The Return of the Living Dead

Zombie, in the form we know them now, are weird.

It’s like seeing mythology born in real-time. We have the stuff from Haitian/African folklore. We have Eastern European stuff like ghouls and vampires. Novels and movies take this stuff and adapt it– not exactly faithfully, but not radically differently either. Once these similar concepts entered pop culture through these adaptations, people become influenced by them and start to create their own stories. Dead things come back to life and eat people. Someone decides to call that thing a “zombie.” A movie picks up on that and starts to call anything that was once dead and is not back and eating people a “zombie.” More movies play off of this. Rules are created. Rules are ignored. Rules are rewritten. Awareness is born. Awareness is rejected. Revisionism. Blah blah. Zombies are often just a backdrop for something else, be it human drama or simply targets for people’s mass murder shooter fetishes.

Zombies eat your brains, but they’re also one of the safest, most comforting pop culture artifacts. They aren’t monsters, they’re an actual example of a meme– something so far removed from its original meaning that they kinda have no meaning outside of their outward appearance and whatever application they’re given in the moment.

Zombies kinda suck now, but The Return of the Living Dead is a pretty rad movie. Hell, after Night of the Living Dead, this may be my favorite zombie movie. I’m not sure 28 Weeks Later counts. If it does, this is number three.

Return has my favorite sort of zombie. They aren’t mindless murder monsters. They retain some semblance of their intelligence, and we get the impression that they likely retain their personality, if at least for a time. Those “infected” simply stop exhibiting any physical signs of life– no pulse, no body temperature, none of that. The only real “change” is the need to eat human brains.
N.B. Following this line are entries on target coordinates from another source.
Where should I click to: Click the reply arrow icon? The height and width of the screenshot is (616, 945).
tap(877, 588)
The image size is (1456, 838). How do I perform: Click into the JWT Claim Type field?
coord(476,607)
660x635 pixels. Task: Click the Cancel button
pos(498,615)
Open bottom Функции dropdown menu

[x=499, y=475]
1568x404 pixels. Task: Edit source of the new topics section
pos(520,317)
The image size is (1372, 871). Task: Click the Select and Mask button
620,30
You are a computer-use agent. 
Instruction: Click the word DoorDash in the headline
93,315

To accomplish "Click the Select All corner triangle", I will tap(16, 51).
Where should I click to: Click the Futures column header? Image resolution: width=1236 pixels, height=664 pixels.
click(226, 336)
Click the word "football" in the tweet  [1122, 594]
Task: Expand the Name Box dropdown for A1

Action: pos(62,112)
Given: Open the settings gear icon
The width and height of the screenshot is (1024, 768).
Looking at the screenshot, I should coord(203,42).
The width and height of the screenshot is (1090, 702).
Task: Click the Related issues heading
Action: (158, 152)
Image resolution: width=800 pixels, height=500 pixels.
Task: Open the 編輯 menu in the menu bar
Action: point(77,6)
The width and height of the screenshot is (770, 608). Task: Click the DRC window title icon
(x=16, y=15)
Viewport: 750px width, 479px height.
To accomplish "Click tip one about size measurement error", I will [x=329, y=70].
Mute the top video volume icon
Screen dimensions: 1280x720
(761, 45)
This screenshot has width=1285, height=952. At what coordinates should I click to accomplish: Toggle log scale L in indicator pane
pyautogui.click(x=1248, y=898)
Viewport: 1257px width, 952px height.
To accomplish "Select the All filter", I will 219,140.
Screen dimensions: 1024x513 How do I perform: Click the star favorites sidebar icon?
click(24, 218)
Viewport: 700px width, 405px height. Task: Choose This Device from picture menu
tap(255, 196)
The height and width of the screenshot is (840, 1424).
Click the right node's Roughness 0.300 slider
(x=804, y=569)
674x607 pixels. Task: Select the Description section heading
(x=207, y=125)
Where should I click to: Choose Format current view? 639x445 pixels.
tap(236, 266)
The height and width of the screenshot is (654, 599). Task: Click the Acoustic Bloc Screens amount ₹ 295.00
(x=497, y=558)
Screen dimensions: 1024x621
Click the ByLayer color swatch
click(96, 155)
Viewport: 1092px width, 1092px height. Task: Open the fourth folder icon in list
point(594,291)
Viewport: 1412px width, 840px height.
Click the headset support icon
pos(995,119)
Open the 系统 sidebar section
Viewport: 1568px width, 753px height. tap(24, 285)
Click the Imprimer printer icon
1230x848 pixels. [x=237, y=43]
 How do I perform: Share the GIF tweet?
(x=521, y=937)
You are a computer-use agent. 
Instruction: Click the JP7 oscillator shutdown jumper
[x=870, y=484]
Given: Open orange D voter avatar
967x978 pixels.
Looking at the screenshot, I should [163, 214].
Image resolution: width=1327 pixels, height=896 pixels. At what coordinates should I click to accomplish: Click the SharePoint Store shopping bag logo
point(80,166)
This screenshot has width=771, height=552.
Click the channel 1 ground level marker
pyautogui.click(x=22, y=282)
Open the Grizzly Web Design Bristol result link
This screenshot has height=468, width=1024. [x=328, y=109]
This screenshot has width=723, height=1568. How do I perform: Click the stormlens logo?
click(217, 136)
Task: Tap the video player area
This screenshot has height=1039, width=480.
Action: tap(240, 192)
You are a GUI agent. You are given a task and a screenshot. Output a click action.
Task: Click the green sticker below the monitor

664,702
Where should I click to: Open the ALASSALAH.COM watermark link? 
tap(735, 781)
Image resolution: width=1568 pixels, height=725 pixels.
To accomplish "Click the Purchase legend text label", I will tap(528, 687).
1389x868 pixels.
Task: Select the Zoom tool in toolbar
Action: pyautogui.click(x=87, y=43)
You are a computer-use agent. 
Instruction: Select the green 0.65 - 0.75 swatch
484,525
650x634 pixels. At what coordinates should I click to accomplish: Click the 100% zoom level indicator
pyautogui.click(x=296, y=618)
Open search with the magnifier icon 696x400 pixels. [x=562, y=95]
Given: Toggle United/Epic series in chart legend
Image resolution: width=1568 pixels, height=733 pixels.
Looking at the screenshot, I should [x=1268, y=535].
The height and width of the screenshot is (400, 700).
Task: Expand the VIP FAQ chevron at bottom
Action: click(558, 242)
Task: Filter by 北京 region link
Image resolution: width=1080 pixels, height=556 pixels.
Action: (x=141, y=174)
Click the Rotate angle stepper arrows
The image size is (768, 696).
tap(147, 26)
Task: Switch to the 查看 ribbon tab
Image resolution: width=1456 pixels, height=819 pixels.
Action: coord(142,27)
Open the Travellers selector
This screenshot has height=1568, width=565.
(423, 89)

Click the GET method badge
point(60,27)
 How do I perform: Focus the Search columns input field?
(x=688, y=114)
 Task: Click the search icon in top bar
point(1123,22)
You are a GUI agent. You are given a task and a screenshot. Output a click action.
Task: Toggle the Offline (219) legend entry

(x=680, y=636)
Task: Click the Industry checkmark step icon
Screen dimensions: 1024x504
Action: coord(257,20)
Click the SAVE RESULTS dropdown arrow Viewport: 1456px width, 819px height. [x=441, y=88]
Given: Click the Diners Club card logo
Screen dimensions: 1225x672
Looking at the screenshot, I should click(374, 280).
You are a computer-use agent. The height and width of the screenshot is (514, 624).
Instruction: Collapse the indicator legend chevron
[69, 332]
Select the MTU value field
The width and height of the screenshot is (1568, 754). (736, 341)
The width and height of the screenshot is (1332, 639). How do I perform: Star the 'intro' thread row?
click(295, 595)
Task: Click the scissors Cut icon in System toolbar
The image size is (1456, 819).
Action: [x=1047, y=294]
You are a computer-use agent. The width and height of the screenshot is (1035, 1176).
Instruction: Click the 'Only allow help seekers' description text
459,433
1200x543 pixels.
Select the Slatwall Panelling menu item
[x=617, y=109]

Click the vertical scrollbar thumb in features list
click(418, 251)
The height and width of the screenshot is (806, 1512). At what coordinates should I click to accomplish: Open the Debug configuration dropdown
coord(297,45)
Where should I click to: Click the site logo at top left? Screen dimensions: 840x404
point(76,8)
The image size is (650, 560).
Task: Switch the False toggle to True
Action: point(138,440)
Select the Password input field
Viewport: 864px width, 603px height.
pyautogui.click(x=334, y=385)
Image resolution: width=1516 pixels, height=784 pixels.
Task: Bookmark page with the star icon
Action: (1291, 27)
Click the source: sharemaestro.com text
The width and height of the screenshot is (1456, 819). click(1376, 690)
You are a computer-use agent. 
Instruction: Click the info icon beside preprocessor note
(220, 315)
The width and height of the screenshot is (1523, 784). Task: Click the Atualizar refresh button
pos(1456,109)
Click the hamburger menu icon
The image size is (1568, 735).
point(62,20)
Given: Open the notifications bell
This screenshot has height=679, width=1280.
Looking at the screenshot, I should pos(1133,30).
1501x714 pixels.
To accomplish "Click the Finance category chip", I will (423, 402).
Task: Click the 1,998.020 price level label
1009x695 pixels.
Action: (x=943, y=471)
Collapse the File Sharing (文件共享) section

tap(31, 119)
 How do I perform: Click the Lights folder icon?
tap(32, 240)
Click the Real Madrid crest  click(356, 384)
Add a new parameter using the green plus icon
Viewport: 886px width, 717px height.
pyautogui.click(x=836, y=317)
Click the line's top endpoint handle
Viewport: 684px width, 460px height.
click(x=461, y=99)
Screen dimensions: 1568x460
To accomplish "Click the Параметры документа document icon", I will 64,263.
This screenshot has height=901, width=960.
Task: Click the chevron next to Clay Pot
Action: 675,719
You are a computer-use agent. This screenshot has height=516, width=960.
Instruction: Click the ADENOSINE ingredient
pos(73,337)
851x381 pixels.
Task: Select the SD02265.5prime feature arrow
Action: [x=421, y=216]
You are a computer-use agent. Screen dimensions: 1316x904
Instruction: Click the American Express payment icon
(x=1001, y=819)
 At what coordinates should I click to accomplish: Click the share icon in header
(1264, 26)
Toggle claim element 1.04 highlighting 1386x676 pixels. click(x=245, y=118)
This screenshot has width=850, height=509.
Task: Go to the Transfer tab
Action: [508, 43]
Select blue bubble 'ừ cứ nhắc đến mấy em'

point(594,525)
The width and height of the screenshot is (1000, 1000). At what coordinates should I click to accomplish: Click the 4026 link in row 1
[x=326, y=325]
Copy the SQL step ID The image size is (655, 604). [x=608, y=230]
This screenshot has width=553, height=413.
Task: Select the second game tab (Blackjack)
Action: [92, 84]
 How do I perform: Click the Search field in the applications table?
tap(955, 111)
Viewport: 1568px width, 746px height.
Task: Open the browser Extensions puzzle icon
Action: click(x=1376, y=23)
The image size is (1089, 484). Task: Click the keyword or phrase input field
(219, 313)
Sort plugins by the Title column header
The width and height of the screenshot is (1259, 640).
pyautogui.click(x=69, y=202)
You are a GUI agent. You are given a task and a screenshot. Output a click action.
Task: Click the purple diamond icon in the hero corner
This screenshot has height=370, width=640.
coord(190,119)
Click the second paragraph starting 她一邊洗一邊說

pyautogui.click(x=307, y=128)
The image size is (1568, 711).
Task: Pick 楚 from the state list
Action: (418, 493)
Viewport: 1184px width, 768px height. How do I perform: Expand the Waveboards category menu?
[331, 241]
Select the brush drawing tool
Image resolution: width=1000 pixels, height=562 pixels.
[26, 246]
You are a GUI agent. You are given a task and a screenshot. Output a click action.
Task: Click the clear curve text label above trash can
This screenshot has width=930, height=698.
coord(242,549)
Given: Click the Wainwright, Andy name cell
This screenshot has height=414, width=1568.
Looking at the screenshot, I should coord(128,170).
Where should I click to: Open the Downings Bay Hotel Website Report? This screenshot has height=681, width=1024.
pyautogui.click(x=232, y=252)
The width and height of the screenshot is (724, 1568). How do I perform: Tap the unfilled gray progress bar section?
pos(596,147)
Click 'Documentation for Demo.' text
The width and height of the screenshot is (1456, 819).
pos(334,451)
If not for that newfound urge, these zombies may just be “differently living” rather than The Living Dead. They’re people with a very hostile and crippling addition to the brains of those who have what they don’t: life.

That makes the zombie something far more fearsome than the mindless types. With other types of zombies, you have the rationale that your friend/family member/whatever is no longer them. When they die, whatever makes up the person–be that the soul or simply the electrical impulses that consisted of their personality–  ceases to be. The zombie is a thing. The zombies in Return are still that person. They never stopped being your friend or family member, they just went through a change. Now they suffer immense pain from knowing they’re dead and rotting, and can do nothing about said pain other than eat your brains to gain a temporary reprieve. It’s an obvious drug addiction reference, but it’s also a perfect horror scenario. Your emotional attachment is still there for the zombies to some extent, because they can still communicate with you. It’s even worse than a pod person scenario, since in those situations the original person is often killed and simply replaced– it looks like the person you knew, but it isn’t. It’s the existential fear not of losing your friends, but of them turning on you for reasons beyond your control. It isn’t you, it’s them, but you and your brains are the only thing that can solve their problems.

That’s true terror, man.

And with all that going down, I’d also go so far as to say that this is one of the funniest horror comedies. It’s that gallows humor, where the horrific goes so far that it becomes hilarious. It isn’t just the zombies getting on the horn and telling the operator to “send more cops” so they can ambush and eat them. It’s also the absurd collection of characters who come together in the attempt to thwart this doomsday scenario. You have your white bread business guy, who’s “good intentions” of covering things up and causing no one any problems is the main catalyst for this stuff spreading to the outside world. There’s the creepy mortician who never outright says anything about it, but he’s clearly either a Nazi sympathizer or a former Nazi youth, or something like that, and seeing him interact with these punk kids he’d likely gun down (or at the very least call the police on) without a thought in any other situation is bonkers. And the punk kids themselves are a weird amalgamation of early 80s teen stereotypes, everything from nose ring punks to street gang hoodlums to bubble gum pop proto-Brat Pack types. The fact that these kids hang out together is downright weird, but it works. And seeing all these characters interact in a life or death situation? It’s kinda perfect.

The only thing that disappointed me this time around (It’s been at least 10 years since the last time I watched this one) was how Trash didn’t become, like, the Queen of Zombies or something. It’s kinda teased throughout the movie. She’s the one talking about how she fantasizes about death. She’s the one traipsing around the graveyard stark naked, save for her jazzercise socks. They even give her a big reveal once she finally turns, being rebirthed from the mud/trash as some sort of super zombie who stuns a homeless man with her striking visage before devouring the poor sap. It makes you think she’ll become some sort of “boss” or something, but we only see her bite one or two cops after that within the mob of faceless zombies. Had they carried through with that thought, this’d be a genuine all-timer rather than just a really, really, really good one. And my opinion in the moment here may be too harsh. Maybe I’ll look back on this in a month or two, reach back in time, and slap myself for being so nit picky.

And that song by The Cramps used in the movie is awesome. Surfin’ Dead.